3.11 Sensory evaluation
The fitted quadratic model was significant (p < .05), and the lack of fit was insignificant in studying sensory evaluation (p > .05). As shown in Table 5, the samples had a significant effect on the color and texture. As higher levels of EPE and OME were used, the acceptance of the cheese decreased. Adding higher percentages of WCE reduced color acceptance, and it caused an initial increase and then a decrease in texture scores. The results of the panel test indicated that WCE, EPE, and OME had an insignificant effect on the taste and aroma of the samples (p < .05). Considering the overall acceptance of the sample, consumer acceptance increased when using a higher quantity of WCE. The overall acceptance increased first and then decreased with an increase in the EBE and OME quantity.

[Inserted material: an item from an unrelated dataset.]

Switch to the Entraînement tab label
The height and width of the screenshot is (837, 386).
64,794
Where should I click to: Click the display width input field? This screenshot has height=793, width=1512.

3.12 Optimization of the formulation of analog cheese
In this study, the aim of optimization was to produce functional analog cheese, using Withania as a coagulant and EPE and OME, with the best physicochemical properties. Evaluating the formulation and process conditions showed that the optimal amounts of WCE, EPE, and OME were 1.5%, 1%, and 0.5%, respectively. Different properties of the optimized formulated cheese were evaluated, including pH (4.44), acidity (107.66 g lactic acid), moisture (74.27%), fat (1.43%), protein (11.11%), and ash (3.59%) contents as well as syneresis (6.5%), L*-value (69.76), a*-value (2.19), b*-value (12.46), hardness (0.37 N), cohesiveness (0.55), gumminess (0.34 J), and chewiness (0.20 N).
4 CONCLUSION
The aim of this study was to investigate the analog cheese produced by using corn steep liquor with W. coagulans and adding EPE and OME as functional ingredients. A complete evaluation of all physicochemical, textural, microbial, and sensory properties showed that adding plant coagulation enzymes WCE, EPE, and OME significantly affected the quality of analog cheese. It was found that there was a significant effect on moisture, fat, ash, syneresis, L*-value, b*-value, hardness, coliform, Lactobacillus and overall acceptance, pH, and acidity, and only the effect of WCE and OME was significant. An increase in the levels of independent variables increased Lactobacillus, b*-value, and the contents of moisture, ash, and protein and decreased fat content, syneresis, texture properties, coliform, and lightness. The sensorial evaluation showed that the overall acceptance of the samples increased as a higher quantity of WCE was used. The overall acceptance increased first and then decreased with an increase in the quantity of EPE and OME.
ACKNOWLEDGEMENTS
All authors are most grateful and would like to express their thanks to the Editorial Board members and reviewers, for so generously giving their advice and time to reviewing the manuscript.
FUNDING INFORMATION
The research received no external fuding.
Open Research
DATA AVAILABILITY STATEMENT
The data that support the findings of this research are available from the corresponding author upon reasonable request.